§ WHAT THE EXERCISE ASKS: Set down word for word each line from the start of the listing through the line that contains "Given: Click trash", both included.

§ DATASET ENTRIES:
'''

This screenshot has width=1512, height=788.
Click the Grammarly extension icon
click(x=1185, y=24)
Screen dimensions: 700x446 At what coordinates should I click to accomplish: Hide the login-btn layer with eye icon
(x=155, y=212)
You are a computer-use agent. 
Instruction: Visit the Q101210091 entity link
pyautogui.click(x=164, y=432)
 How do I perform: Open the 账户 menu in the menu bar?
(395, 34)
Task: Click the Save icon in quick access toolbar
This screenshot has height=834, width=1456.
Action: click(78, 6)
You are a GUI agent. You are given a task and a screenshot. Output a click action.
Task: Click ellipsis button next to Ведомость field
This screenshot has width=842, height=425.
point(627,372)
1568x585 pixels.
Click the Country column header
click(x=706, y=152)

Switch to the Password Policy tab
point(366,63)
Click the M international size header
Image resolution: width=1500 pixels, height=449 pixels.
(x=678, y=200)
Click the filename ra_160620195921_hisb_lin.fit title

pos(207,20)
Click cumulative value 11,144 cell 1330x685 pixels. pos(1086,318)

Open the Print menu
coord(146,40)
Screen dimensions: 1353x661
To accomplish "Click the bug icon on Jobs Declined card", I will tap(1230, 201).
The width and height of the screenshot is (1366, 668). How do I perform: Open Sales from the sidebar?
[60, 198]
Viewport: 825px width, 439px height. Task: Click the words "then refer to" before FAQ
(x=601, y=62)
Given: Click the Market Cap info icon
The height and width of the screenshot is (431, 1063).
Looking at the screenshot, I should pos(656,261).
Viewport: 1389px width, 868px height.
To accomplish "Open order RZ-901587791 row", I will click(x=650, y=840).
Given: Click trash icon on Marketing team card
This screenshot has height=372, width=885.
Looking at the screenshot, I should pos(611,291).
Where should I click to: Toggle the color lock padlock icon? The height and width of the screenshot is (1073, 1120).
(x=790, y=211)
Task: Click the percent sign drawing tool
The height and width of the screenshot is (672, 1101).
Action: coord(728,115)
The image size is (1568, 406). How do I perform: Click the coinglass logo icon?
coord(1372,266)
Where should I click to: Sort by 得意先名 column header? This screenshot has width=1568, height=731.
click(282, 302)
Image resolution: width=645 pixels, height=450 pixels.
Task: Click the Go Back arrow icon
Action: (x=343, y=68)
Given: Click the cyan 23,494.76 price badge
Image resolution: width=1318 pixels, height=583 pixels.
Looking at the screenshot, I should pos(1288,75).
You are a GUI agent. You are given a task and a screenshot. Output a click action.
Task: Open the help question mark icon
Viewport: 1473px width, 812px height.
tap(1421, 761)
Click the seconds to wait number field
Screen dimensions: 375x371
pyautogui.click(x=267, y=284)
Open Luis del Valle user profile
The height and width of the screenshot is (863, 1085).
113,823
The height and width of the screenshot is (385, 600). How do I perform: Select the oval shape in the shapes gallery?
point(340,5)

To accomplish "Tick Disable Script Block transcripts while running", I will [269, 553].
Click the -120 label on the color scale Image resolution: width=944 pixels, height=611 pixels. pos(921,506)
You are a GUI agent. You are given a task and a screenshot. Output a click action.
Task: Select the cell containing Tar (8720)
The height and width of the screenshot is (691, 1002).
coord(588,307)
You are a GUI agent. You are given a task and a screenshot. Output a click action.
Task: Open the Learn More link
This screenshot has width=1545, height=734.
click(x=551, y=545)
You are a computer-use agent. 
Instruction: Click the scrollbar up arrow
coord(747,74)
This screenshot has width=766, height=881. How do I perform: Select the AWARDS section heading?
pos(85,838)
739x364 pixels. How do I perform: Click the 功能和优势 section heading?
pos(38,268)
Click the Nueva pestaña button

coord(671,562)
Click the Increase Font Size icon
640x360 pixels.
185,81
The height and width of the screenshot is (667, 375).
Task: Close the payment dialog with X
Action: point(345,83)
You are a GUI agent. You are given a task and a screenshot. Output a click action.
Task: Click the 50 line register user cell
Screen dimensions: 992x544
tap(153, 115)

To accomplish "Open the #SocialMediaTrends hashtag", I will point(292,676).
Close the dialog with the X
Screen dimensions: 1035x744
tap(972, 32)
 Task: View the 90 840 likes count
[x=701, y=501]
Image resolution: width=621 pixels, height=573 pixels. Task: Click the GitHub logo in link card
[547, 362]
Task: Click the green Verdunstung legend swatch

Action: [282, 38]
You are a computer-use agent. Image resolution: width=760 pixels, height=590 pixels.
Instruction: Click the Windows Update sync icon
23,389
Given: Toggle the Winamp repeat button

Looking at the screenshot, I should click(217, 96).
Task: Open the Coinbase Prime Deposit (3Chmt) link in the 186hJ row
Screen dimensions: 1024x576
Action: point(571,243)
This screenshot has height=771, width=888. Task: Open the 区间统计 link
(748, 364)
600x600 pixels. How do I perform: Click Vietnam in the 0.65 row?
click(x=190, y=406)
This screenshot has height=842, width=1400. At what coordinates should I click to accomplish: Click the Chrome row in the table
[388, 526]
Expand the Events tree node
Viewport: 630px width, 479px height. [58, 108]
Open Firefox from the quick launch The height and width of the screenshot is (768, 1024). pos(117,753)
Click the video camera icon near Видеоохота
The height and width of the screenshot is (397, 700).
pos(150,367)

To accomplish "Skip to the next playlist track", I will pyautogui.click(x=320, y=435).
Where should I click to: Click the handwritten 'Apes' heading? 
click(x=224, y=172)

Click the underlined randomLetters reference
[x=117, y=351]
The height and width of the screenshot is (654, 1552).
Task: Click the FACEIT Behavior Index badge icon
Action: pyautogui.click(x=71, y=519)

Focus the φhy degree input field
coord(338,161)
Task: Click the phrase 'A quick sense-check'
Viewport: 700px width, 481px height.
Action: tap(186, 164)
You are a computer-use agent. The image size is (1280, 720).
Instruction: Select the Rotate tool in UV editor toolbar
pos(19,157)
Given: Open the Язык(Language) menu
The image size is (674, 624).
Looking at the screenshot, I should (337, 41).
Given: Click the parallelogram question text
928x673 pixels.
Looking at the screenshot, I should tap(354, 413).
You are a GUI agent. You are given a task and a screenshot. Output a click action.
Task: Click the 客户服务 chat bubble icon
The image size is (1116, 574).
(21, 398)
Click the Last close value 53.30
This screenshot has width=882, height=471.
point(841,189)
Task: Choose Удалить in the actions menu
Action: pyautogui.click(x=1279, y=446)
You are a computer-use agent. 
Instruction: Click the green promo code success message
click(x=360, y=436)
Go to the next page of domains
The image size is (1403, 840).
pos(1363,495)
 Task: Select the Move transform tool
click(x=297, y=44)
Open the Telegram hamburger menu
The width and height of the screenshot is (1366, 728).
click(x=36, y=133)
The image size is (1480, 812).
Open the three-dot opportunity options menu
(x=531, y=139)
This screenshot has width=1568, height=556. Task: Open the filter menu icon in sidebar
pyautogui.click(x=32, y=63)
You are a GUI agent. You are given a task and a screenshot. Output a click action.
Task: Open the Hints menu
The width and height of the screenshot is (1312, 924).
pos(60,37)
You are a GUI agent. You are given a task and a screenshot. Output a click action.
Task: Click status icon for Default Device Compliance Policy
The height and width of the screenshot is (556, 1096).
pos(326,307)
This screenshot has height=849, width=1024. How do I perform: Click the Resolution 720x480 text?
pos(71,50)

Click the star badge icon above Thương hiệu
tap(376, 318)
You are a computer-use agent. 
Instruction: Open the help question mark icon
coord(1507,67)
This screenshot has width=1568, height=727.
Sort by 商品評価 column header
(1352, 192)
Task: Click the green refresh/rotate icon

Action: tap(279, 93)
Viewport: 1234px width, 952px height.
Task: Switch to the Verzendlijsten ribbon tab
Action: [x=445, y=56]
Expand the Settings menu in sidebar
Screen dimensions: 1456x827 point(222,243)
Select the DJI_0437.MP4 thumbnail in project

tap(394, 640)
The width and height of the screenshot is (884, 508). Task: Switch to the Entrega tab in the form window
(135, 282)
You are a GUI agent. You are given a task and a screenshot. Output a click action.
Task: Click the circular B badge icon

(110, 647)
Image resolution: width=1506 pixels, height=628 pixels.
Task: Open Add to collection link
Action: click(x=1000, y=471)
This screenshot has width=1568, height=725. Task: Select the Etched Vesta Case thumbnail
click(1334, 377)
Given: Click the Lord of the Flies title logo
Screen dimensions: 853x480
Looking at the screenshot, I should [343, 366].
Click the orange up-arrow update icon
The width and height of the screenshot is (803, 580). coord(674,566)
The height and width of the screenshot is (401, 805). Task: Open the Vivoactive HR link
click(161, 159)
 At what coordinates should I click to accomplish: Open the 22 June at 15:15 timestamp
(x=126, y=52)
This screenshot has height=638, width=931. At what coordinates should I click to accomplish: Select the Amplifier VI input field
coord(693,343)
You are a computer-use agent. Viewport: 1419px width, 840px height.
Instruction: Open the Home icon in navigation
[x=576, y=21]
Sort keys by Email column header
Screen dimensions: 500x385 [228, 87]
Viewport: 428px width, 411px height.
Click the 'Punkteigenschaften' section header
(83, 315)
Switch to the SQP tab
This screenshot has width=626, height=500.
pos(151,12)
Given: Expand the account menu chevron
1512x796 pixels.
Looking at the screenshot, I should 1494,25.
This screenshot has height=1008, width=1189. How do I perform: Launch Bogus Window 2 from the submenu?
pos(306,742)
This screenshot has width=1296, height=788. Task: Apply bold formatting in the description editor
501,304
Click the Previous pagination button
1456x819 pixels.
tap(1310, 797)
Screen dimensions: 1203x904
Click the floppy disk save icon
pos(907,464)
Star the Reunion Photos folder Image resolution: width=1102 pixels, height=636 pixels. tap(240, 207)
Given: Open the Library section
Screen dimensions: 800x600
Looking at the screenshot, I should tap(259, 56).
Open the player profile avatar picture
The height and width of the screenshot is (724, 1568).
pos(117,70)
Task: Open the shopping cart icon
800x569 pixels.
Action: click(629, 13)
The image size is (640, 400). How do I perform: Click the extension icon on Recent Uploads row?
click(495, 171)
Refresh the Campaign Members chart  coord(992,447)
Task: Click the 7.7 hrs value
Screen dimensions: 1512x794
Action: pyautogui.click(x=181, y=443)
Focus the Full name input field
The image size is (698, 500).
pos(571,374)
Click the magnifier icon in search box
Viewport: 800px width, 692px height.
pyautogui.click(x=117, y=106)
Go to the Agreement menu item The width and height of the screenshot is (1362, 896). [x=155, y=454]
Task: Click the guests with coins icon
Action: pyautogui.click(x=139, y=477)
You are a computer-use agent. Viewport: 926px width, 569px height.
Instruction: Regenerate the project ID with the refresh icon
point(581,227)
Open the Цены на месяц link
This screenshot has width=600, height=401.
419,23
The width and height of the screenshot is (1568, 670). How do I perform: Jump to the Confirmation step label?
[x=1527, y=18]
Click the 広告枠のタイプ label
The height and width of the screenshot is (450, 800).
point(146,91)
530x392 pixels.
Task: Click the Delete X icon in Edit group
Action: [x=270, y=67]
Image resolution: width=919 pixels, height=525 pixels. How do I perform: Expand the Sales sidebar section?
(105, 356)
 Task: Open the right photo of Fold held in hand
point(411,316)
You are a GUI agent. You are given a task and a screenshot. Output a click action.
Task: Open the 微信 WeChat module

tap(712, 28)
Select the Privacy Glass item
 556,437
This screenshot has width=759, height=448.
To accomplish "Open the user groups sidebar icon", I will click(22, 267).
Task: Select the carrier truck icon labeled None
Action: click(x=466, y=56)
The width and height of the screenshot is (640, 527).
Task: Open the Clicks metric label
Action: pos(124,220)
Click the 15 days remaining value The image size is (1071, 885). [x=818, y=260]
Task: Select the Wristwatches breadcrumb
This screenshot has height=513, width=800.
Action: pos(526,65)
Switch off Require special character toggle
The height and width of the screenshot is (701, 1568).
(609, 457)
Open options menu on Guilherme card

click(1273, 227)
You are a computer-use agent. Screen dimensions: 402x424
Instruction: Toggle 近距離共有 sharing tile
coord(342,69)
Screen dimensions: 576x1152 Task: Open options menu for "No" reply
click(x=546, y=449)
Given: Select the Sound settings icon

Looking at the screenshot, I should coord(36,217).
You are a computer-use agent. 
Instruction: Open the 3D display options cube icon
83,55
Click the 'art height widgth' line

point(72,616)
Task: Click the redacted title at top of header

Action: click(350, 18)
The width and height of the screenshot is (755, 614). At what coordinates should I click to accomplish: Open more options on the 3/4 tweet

'''

§ ANSWER TO THE EXERCISE:
This screenshot has width=1512, height=788.
Click the Grammarly extension icon
click(x=1185, y=24)
Screen dimensions: 700x446 At what coordinates should I click to accomplish: Hide the login-btn layer with eye icon
(x=155, y=212)
You are a computer-use agent. 
Instruction: Visit the Q101210091 entity link
pyautogui.click(x=164, y=432)
 How do I perform: Open the 账户 menu in the menu bar?
(395, 34)
Task: Click the Save icon in quick access toolbar
This screenshot has height=834, width=1456.
Action: click(78, 6)
You are a GUI agent. You are given a task and a screenshot. Output a click action.
Task: Click ellipsis button next to Ведомость field
This screenshot has width=842, height=425.
point(627,372)
1568x585 pixels.
Click the Country column header
click(x=706, y=152)

Switch to the Password Policy tab
point(366,63)
Click the M international size header
Image resolution: width=1500 pixels, height=449 pixels.
(x=678, y=200)
Click the filename ra_160620195921_hisb_lin.fit title

pos(207,20)
Click cumulative value 11,144 cell 1330x685 pixels. pos(1086,318)

Open the Print menu
coord(146,40)
Screen dimensions: 1353x661
To accomplish "Click the bug icon on Jobs Declined card", I will tap(1230, 201).
The width and height of the screenshot is (1366, 668). How do I perform: Open Sales from the sidebar?
[60, 198]
Viewport: 825px width, 439px height. Task: Click the words "then refer to" before FAQ
(x=601, y=62)
Given: Click the Market Cap info icon
The height and width of the screenshot is (431, 1063).
Looking at the screenshot, I should pos(656,261).
Viewport: 1389px width, 868px height.
To accomplish "Open order RZ-901587791 row", I will click(x=650, y=840).
Given: Click trash icon on Marketing team card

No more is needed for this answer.